### WHAT THE TASK ASKS
The reply should hold every line of the data, unchanged and complete.

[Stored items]
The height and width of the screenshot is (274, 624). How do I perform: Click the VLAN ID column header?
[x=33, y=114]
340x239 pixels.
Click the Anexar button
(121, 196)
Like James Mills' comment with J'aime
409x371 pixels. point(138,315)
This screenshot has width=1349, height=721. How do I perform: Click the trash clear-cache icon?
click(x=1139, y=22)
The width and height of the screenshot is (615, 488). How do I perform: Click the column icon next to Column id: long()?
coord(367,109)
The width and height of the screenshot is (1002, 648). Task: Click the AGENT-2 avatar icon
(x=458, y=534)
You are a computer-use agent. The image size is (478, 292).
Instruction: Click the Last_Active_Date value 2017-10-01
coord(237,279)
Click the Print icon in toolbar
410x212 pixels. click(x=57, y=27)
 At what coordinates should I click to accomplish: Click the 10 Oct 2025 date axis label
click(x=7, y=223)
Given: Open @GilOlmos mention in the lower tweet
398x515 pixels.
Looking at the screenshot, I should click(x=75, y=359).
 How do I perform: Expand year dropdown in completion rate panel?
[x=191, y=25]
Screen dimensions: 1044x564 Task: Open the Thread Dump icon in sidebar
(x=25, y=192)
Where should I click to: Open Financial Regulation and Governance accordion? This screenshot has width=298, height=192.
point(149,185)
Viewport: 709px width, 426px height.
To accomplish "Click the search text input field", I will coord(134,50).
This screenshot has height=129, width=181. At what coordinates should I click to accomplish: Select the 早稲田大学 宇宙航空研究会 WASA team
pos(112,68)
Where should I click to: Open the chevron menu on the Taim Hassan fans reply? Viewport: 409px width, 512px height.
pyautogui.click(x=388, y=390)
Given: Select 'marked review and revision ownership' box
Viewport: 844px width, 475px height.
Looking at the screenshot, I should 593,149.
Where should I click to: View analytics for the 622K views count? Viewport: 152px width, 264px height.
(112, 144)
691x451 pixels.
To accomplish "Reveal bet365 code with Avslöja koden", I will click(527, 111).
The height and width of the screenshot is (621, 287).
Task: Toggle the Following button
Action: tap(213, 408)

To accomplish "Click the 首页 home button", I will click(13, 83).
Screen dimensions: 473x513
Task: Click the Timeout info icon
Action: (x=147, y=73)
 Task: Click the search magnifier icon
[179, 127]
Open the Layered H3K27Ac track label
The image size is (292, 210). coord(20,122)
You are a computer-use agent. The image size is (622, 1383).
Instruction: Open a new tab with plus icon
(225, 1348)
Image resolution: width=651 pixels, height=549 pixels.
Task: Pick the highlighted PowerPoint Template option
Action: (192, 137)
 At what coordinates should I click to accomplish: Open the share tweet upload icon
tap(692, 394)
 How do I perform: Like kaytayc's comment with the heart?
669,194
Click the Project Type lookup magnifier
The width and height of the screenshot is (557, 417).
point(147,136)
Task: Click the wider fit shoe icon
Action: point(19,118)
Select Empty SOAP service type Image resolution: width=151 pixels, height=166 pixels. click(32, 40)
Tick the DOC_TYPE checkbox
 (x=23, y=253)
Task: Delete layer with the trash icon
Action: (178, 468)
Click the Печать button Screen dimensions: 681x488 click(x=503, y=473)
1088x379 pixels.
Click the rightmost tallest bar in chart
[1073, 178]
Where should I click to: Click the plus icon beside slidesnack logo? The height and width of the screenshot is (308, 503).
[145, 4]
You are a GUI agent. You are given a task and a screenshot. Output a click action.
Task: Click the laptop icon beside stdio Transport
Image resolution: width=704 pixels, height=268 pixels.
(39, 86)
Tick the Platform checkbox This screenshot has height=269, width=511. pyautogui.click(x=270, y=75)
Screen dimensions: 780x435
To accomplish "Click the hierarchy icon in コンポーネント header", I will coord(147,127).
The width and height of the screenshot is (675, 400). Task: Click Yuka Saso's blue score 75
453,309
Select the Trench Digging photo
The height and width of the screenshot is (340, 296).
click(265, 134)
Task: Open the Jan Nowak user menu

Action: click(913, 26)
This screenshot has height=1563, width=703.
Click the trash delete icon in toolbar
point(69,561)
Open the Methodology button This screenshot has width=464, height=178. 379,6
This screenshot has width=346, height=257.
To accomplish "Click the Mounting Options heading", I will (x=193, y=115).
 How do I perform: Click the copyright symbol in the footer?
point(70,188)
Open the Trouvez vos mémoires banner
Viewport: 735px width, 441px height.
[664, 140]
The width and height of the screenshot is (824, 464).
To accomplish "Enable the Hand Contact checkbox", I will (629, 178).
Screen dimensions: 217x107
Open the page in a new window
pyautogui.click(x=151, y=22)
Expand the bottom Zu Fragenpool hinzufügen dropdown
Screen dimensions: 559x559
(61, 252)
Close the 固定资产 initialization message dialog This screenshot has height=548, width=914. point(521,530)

### SOLUTION TO THIS EXERCISE
The height and width of the screenshot is (274, 624). How do I perform: Click the VLAN ID column header?
[x=33, y=114]
340x239 pixels.
Click the Anexar button
(121, 196)
Like James Mills' comment with J'aime
409x371 pixels. point(138,315)
This screenshot has width=1349, height=721. How do I perform: Click the trash clear-cache icon?
click(x=1139, y=22)
The width and height of the screenshot is (615, 488). How do I perform: Click the column icon next to Column id: long()?
coord(367,109)
The width and height of the screenshot is (1002, 648). Task: Click the AGENT-2 avatar icon
(x=458, y=534)
You are a computer-use agent. The image size is (478, 292).
Instruction: Click the Last_Active_Date value 2017-10-01
coord(237,279)
Click the Print icon in toolbar
410x212 pixels. click(x=57, y=27)
 At what coordinates should I click to accomplish: Click the 10 Oct 2025 date axis label
click(x=7, y=223)
Given: Open @GilOlmos mention in the lower tweet
398x515 pixels.
Looking at the screenshot, I should click(x=75, y=359).
 How do I perform: Expand year dropdown in completion rate panel?
[x=191, y=25]
Screen dimensions: 1044x564 Task: Open the Thread Dump icon in sidebar
(x=25, y=192)
Where should I click to: Open Financial Regulation and Governance accordion? This screenshot has width=298, height=192.
point(149,185)
Viewport: 709px width, 426px height.
To accomplish "Click the search text input field", I will coord(134,50).
This screenshot has height=129, width=181. At what coordinates should I click to accomplish: Select the 早稲田大学 宇宙航空研究会 WASA team
pos(112,68)
Where should I click to: Open the chevron menu on the Taim Hassan fans reply? Viewport: 409px width, 512px height.
pyautogui.click(x=388, y=390)
Given: Select 'marked review and revision ownership' box
Viewport: 844px width, 475px height.
Looking at the screenshot, I should 593,149.
Where should I click to: View analytics for the 622K views count? Viewport: 152px width, 264px height.
(112, 144)
691x451 pixels.
To accomplish "Reveal bet365 code with Avslöja koden", I will click(527, 111).
The height and width of the screenshot is (621, 287).
Task: Toggle the Following button
Action: tap(213, 408)

To accomplish "Click the 首页 home button", I will click(13, 83).
Screen dimensions: 473x513
Task: Click the Timeout info icon
Action: (x=147, y=73)
 Task: Click the search magnifier icon
[179, 127]
Open the Layered H3K27Ac track label
The image size is (292, 210). coord(20,122)
You are a computer-use agent. The image size is (622, 1383).
Instruction: Open a new tab with plus icon
(225, 1348)
Image resolution: width=651 pixels, height=549 pixels.
Task: Pick the highlighted PowerPoint Template option
Action: (192, 137)
 At what coordinates should I click to accomplish: Open the share tweet upload icon
tap(692, 394)
 How do I perform: Like kaytayc's comment with the heart?
669,194
Click the Project Type lookup magnifier
The width and height of the screenshot is (557, 417).
point(147,136)
Task: Click the wider fit shoe icon
Action: point(19,118)
Select Empty SOAP service type Image resolution: width=151 pixels, height=166 pixels. click(32, 40)
Tick the DOC_TYPE checkbox
 (x=23, y=253)
Task: Delete layer with the trash icon
Action: (178, 468)
Click the Печать button Screen dimensions: 681x488 click(x=503, y=473)
1088x379 pixels.
Click the rightmost tallest bar in chart
[1073, 178]
Where should I click to: Click the plus icon beside slidesnack logo? The height and width of the screenshot is (308, 503).
[145, 4]
You are a GUI agent. You are given a task and a screenshot. Output a click action.
Task: Click the laptop icon beside stdio Transport
Image resolution: width=704 pixels, height=268 pixels.
(39, 86)
Tick the Platform checkbox This screenshot has height=269, width=511. pyautogui.click(x=270, y=75)
Screen dimensions: 780x435
To accomplish "Click the hierarchy icon in コンポーネント header", I will coord(147,127).
The width and height of the screenshot is (675, 400). Task: Click Yuka Saso's blue score 75
453,309
Select the Trench Digging photo
The height and width of the screenshot is (340, 296).
click(265, 134)
Task: Open the Jan Nowak user menu

Action: click(913, 26)
This screenshot has height=1563, width=703.
Click the trash delete icon in toolbar
point(69,561)
Open the Methodology button This screenshot has width=464, height=178. 379,6
This screenshot has width=346, height=257.
To accomplish "Click the Mounting Options heading", I will (x=193, y=115).
 How do I perform: Click the copyright symbol in the footer?
point(70,188)
Open the Trouvez vos mémoires banner
Viewport: 735px width, 441px height.
[664, 140]
The width and height of the screenshot is (824, 464).
To accomplish "Enable the Hand Contact checkbox", I will (629, 178).
Screen dimensions: 217x107
Open the page in a new window
pyautogui.click(x=151, y=22)
Expand the bottom Zu Fragenpool hinzufügen dropdown
Screen dimensions: 559x559
(61, 252)
Close the 固定资产 initialization message dialog This screenshot has height=548, width=914. point(521,530)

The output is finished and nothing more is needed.